**Instruction 1:**
In the passage on intuitive types, what does everything exist in for an intuitive type?

-- start Reading text --

Those contents, _just are_, going to be made up of the other three functions all "mixed" together, because when something is unconscious to a person it is "undifferentiated."

... And, so those three unconscious functions will "appear" to _just be_ intuitive to that person, or not.

They don't _experience_ reality the same way that any other type does.

To an intuitive type, _everything is intuitive._

Everything just exists in _degrees of intuitiveness_.

Now, you can throw either introversion of extraversion as an overall conscious attitude onto this, and you get two _*types*_ of intuitive people.

Introversion and extraversion are best thought of as being _experienced_ in the same terms that we just described the functions with.

-- end Reading text --

**Instruction 2:**
Reproduce, word for word, the part of the listing that opens with the line containing "Click the Search tests field" and closes with the line containing "(x=328, y=341)", both of those lines included.

-- start Data to use --

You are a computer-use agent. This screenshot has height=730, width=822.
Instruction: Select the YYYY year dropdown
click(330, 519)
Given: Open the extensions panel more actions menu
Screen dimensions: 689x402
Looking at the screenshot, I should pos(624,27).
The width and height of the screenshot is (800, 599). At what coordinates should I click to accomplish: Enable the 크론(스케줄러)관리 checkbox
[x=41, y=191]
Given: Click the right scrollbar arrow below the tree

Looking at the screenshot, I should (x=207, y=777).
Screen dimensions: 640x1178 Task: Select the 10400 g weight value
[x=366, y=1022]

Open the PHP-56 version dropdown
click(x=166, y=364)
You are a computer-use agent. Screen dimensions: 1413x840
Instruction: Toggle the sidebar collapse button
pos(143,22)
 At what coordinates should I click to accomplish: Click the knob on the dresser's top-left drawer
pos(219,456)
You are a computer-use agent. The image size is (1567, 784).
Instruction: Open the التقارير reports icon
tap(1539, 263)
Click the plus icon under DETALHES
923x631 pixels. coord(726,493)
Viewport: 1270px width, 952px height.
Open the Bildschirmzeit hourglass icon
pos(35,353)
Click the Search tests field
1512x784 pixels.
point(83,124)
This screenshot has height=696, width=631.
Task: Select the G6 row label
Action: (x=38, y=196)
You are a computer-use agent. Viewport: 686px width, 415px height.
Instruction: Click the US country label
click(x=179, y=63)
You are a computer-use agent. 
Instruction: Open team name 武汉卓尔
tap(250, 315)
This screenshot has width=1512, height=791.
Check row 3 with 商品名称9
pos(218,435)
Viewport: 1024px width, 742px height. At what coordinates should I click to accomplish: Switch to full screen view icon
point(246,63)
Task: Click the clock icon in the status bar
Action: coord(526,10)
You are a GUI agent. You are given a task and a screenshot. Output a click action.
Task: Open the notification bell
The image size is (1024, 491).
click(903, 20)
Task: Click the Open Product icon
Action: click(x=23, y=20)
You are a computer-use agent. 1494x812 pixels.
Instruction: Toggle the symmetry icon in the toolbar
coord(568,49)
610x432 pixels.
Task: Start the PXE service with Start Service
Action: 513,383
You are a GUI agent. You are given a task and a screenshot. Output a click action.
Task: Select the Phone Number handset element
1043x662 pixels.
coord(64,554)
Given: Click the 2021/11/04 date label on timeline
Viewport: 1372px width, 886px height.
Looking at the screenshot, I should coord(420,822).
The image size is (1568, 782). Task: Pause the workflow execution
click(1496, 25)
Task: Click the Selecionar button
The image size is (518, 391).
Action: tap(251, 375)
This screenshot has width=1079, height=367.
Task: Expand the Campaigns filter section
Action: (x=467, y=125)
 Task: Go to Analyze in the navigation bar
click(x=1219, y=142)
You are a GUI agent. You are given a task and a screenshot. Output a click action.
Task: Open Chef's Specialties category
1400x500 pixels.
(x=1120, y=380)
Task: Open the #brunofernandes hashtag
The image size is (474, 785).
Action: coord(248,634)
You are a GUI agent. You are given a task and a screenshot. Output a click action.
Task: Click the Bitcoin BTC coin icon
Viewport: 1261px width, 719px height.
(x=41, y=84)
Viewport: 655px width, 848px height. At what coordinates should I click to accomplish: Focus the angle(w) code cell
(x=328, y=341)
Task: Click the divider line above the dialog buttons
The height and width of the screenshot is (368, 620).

-- end Data to use --

**Worked solution 1:**
Degrees of intuitiveness.

**Worked solution 2:**
Click the Search tests field
1512x784 pixels.
point(83,124)
This screenshot has height=696, width=631.
Task: Select the G6 row label
Action: (x=38, y=196)
You are a computer-use agent. Viewport: 686px width, 415px height.
Instruction: Click the US country label
click(x=179, y=63)
You are a computer-use agent. 
Instruction: Open team name 武汉卓尔
tap(250, 315)
This screenshot has width=1512, height=791.
Check row 3 with 商品名称9
pos(218,435)
Viewport: 1024px width, 742px height. At what coordinates should I click to accomplish: Switch to full screen view icon
point(246,63)
Task: Click the clock icon in the status bar
Action: coord(526,10)
You are a GUI agent. You are given a task and a screenshot. Output a click action.
Task: Open the notification bell
The image size is (1024, 491).
click(903, 20)
Task: Click the Open Product icon
Action: click(x=23, y=20)
You are a computer-use agent. 1494x812 pixels.
Instruction: Toggle the symmetry icon in the toolbar
coord(568,49)
610x432 pixels.
Task: Start the PXE service with Start Service
Action: 513,383
You are a GUI agent. You are given a task and a screenshot. Output a click action.
Task: Select the Phone Number handset element
1043x662 pixels.
coord(64,554)
Given: Click the 2021/11/04 date label on timeline
Viewport: 1372px width, 886px height.
Looking at the screenshot, I should coord(420,822).
The image size is (1568, 782). Task: Pause the workflow execution
click(1496, 25)
Task: Click the Selecionar button
The image size is (518, 391).
Action: tap(251, 375)
This screenshot has width=1079, height=367.
Task: Expand the Campaigns filter section
Action: (x=467, y=125)
 Task: Go to Analyze in the navigation bar
click(x=1219, y=142)
You are a GUI agent. You are given a task and a screenshot. Output a click action.
Task: Open Chef's Specialties category
1400x500 pixels.
(x=1120, y=380)
Task: Open the #brunofernandes hashtag
The image size is (474, 785).
Action: coord(248,634)
You are a GUI agent. You are given a task and a screenshot. Output a click action.
Task: Click the Bitcoin BTC coin icon
Viewport: 1261px width, 719px height.
(x=41, y=84)
Viewport: 655px width, 848px height. At what coordinates should I click to accomplish: Focus the angle(w) code cell
(x=328, y=341)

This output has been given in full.